These and other features of the invention will become clearer in the specification which follows, particularly when read in conjunction with the accompanying drawings.

BRIEF DESCRIPTION OF DRAWINGS

FIG. 1 is a top view showing the pitcher and catcher training aid according to the invention.

FIG. 2 is a front view thereof, showing the training aid hereof in relationship to the catcher positioned to receive the pitch, where the catcher is positioned for an outside pitch for a right-handed batter.

DETAILED DESCRIPTION OF PREFERRED EMBODIMENT

The present invention relates to a low profile, ground supported training tool for pitches and catchers that improves the relationship between the pitcher and catcher, by teaching the proper positioning of the catcher and catcher's mitt, and teaches the pitcher how to throw to certain locations over and near home plate, more precisely within and just outside the ‘strike’ zone. The invention will now be described with regard to the accompanying drawings, where like reference numerals represent like components or features in the two views.

Turning now to FIGS. 1 and 2, illustrating top and front views, respectively, of the baseball training aid of this invention, there is shown the baseball training aid device 10 comprising a planar base section 12 for supporting on the ground.
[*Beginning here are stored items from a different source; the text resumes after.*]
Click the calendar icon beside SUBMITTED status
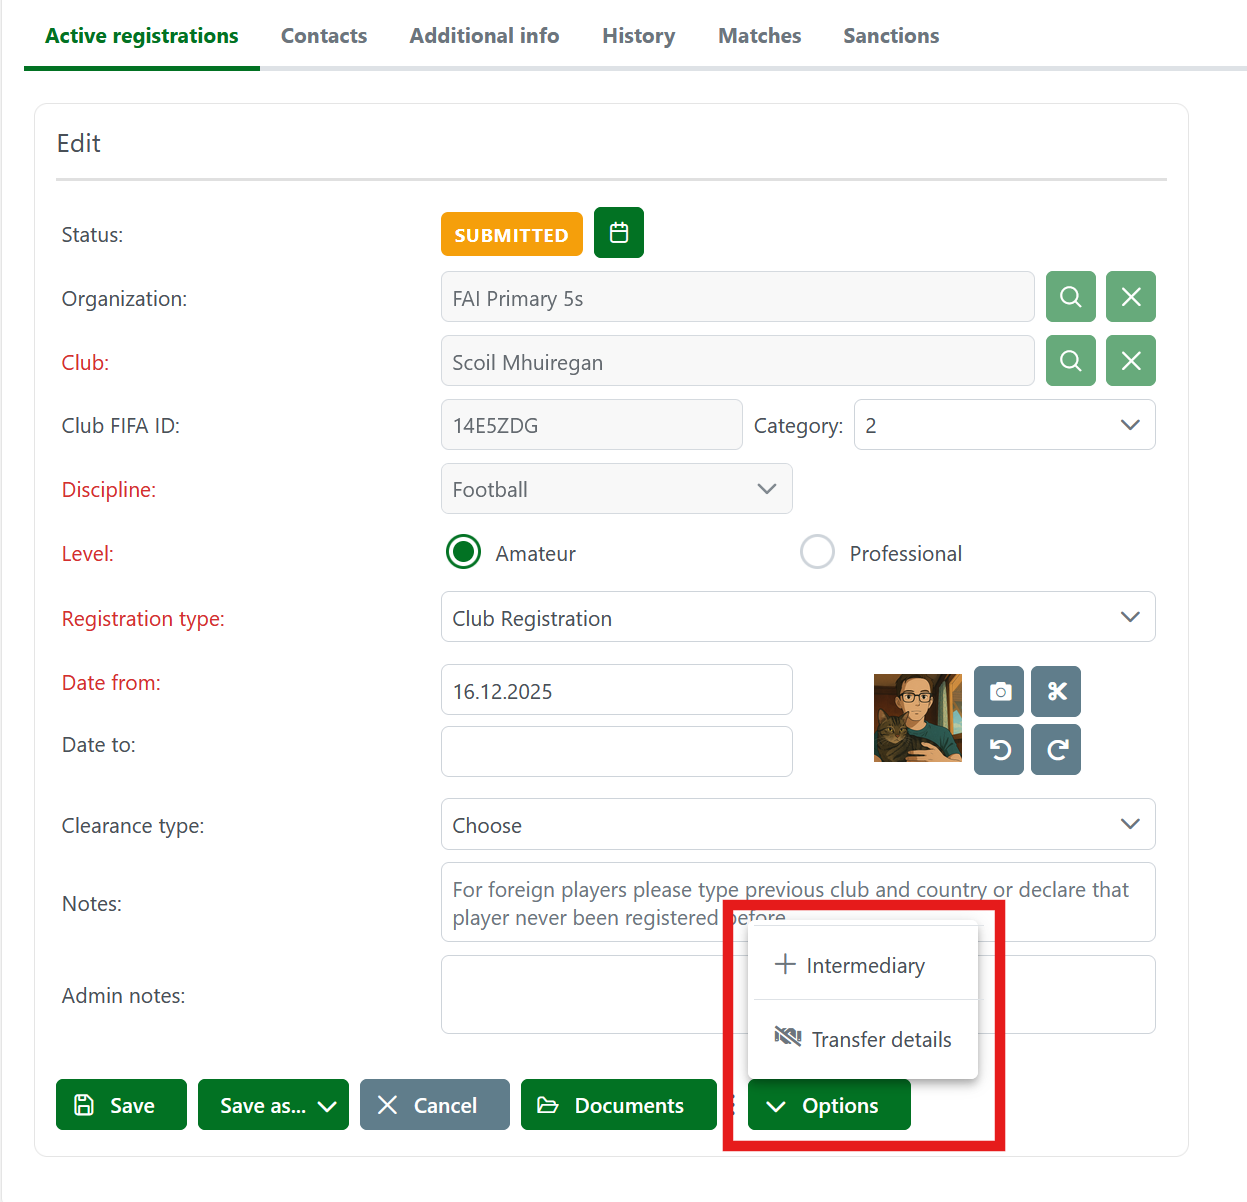 pos(618,233)
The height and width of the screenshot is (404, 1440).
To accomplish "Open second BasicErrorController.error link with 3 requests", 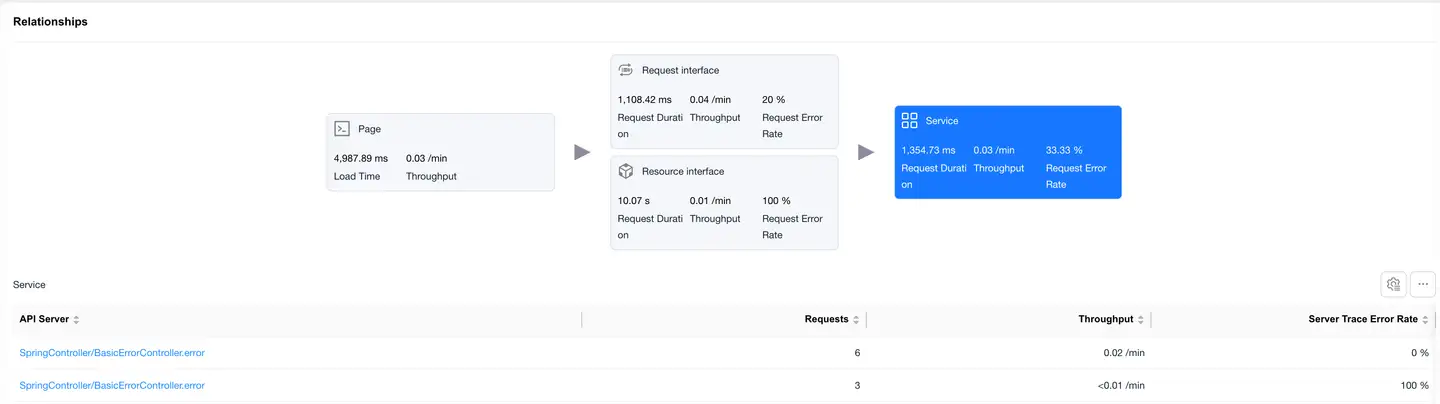I will click(x=112, y=385).
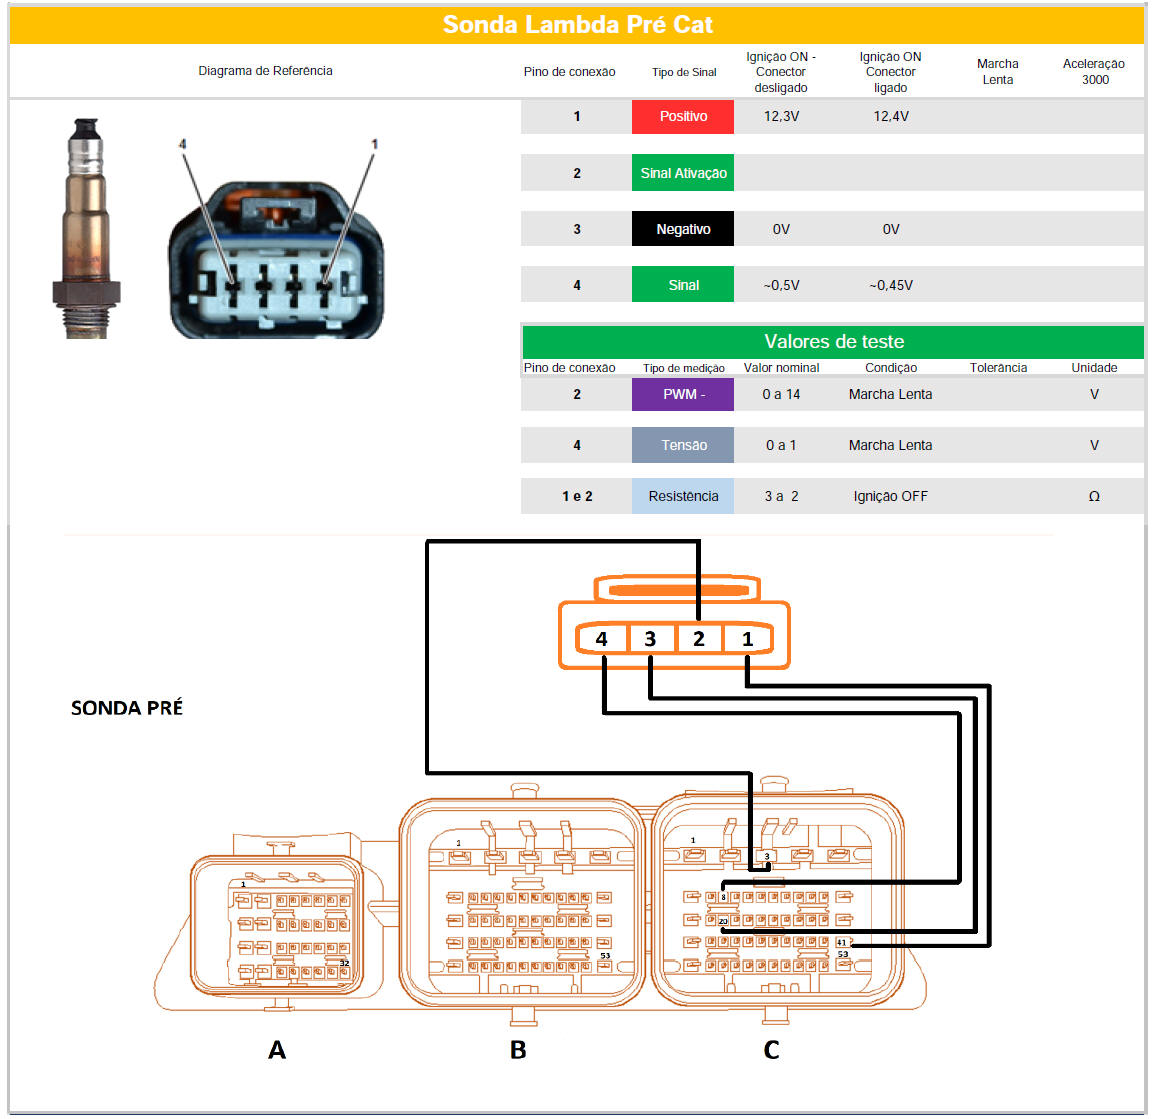Screen dimensions: 1153x1119
Task: Select pin 4 box in orange connector
Action: click(x=602, y=639)
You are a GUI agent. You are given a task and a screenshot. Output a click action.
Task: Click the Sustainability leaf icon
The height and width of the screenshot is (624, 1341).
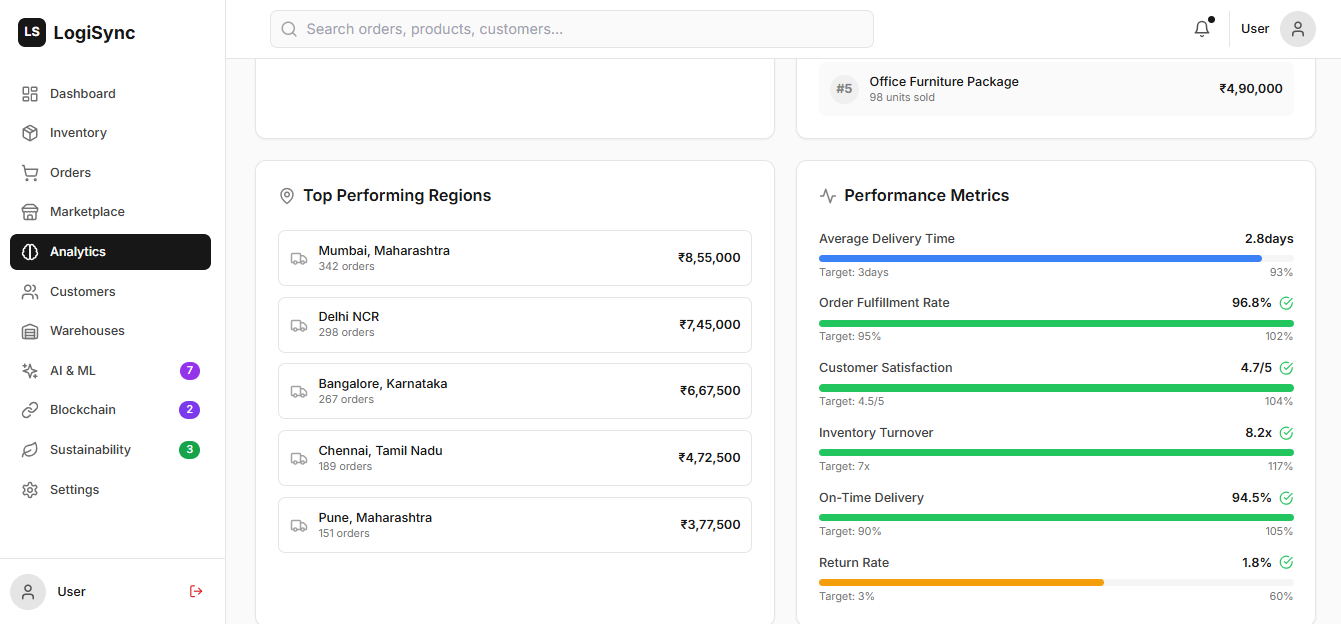30,450
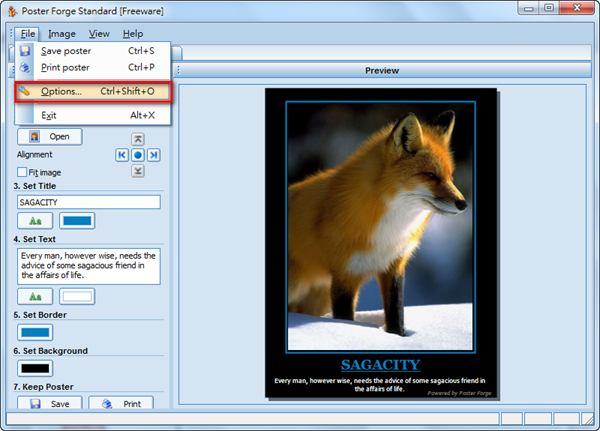Pick the blue title color swatch
Screen dimensions: 600x431
pos(77,221)
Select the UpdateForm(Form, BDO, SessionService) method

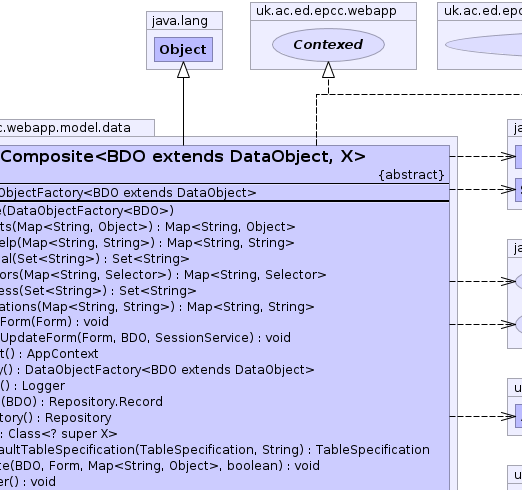tap(145, 338)
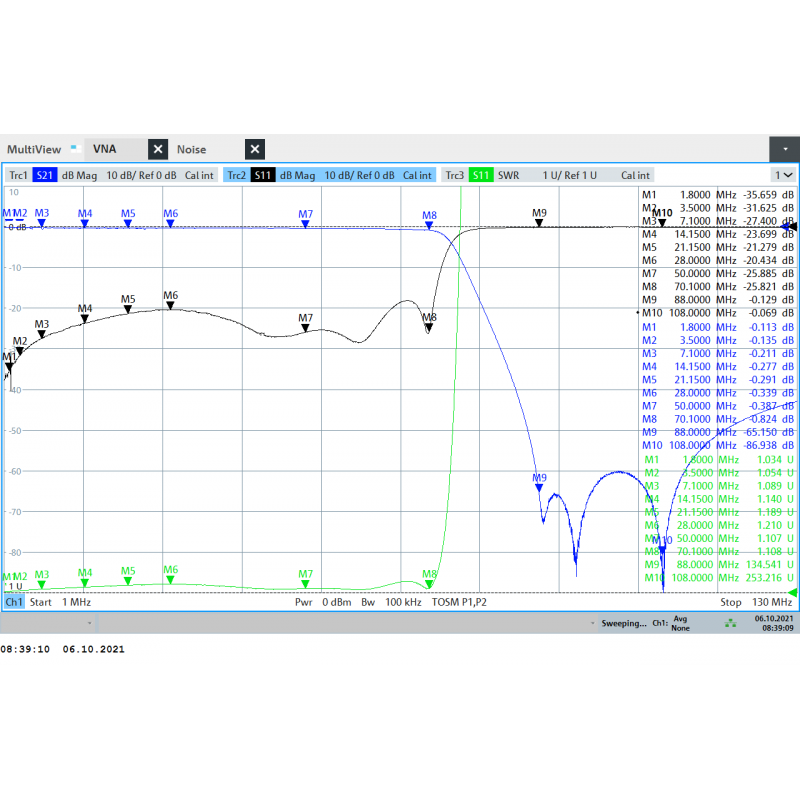Click the S21 measurement label of Trc1

point(45,174)
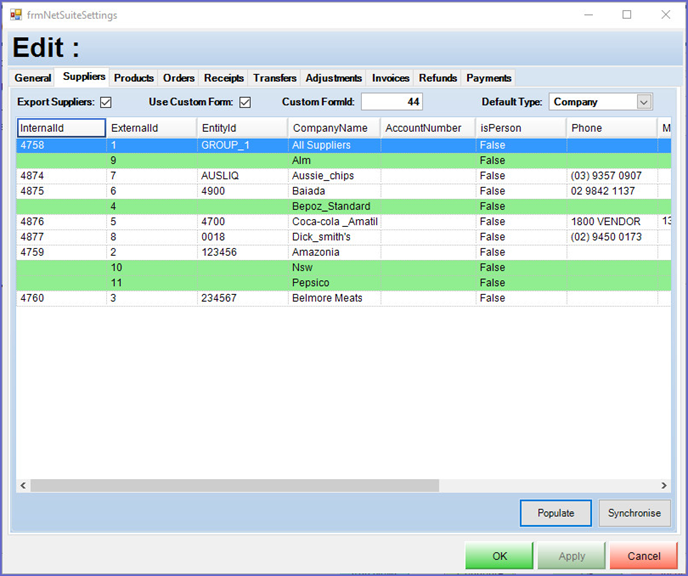This screenshot has width=688, height=576.
Task: Select the Payments tab
Action: [488, 78]

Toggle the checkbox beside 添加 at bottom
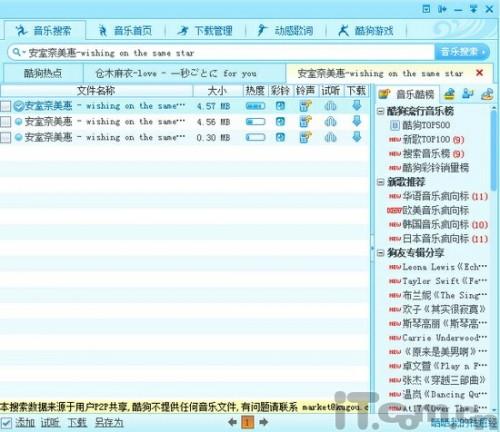tap(6, 423)
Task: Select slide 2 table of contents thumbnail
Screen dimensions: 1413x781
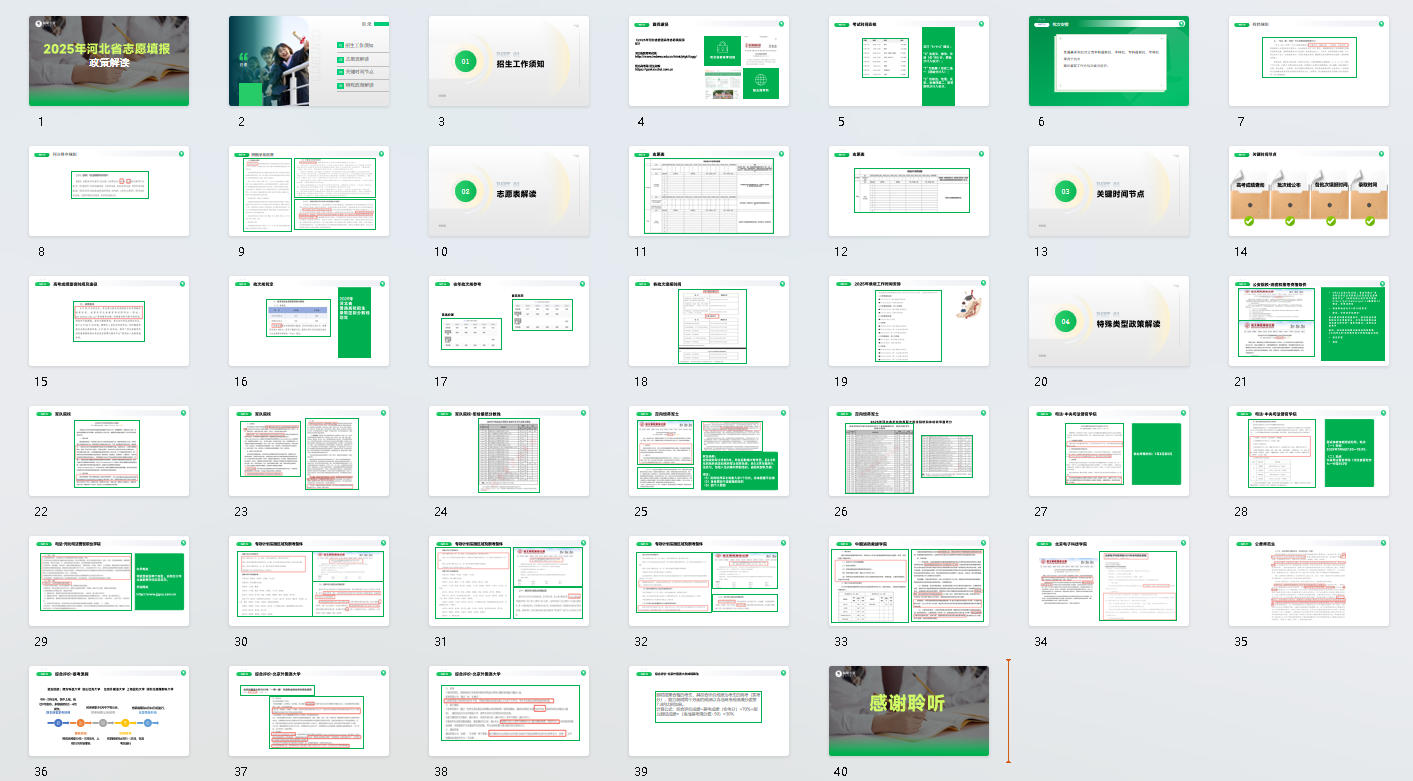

The base section is characterized by a flat lower surface 14 and an exposed upper surface 16, a straight front edge 18, and a rear edge 20 formed by a pair of diverging edges 22 terminating in a tip 24, where the tip is directed to the general position of the catcher behind the home plate.

Each side of the base section 12 contains a raised portion 26, see FIG. 2, where each raised portion 26 is defined by a pair of parallel edges 28, 30, a front edge 32 coextensive with said straight front edge 18, and a read edge 34 characterized by a pair of converging edges 36 that terminate at a tip 38. Like the tip 24, the respective tips 38 are directed rearwardly, to the general location of the catcher “C”, see FIG. 2. One feature of the device 10, the purpose of which will become clearer hereafter, is that the coextensive front edge 18 and the respective front edges 32 are tapered forwardly.

Before continuing with the visual features of the device 10, while the device may be constructed of a variety of materials, a preferred material is an acrylonitrile butadiene styrene (ABS), a versatile family of engineering thermoplastics. These materials demonstrate good resistance to impact, even at low temperatures, and high electrical insulation that is unaffected by changes in humidity. By the combination of the three monomers, additional benefits are achieved. For example, this combination provides a product with a scuff and stain resistant, high gloss finish having anti-static properties to repel the attraction of airborne particles. Also, it has excellent dimensional stability and good environmental stress cracking resistance. The respective components each offer certain unique properties to the resultant product, namely:

Acrylonitrile—chemical resistance. heat stability, aging stability;

Butadiene—product toughness, impact resistance, property retention at low temperatures; and,

Styrene—rigidity, surface appearance (gloss), processibility.

FIG. 2 illustrates a ground level front view showing primarily the low profile of the device 10. However, as known in the playing and setup of the game of baseball, the pitchers mound is elevated above the level of the batter, catcher “C” and home plate, by about six inches. Additionally, with the pitcher standing and throwing upright, he can easily see the top of the device 10 from the pitcher's mound. With that having been said, and returning to FIG. 1, the two side raised portions 26 reveal a brightly colored, or light reflective tape, to visually distinguish, for the pitcher, such raised portions from the straight front edge 18. Additionally, the periphery, defined by tapered side edges 40 and rear edge 34, may be colored to outline the face 42, where the latter may be colored in white or by a light reflective tape. This combination helps to clearly define the side zones for the pitcher, and to present a target position for the catcher, see FIG. 2. As the pitcher and catcher work together with the device 10, as taught above, the pitcher can better hone his pitching skills in finding the ‘corners’ of the home plate.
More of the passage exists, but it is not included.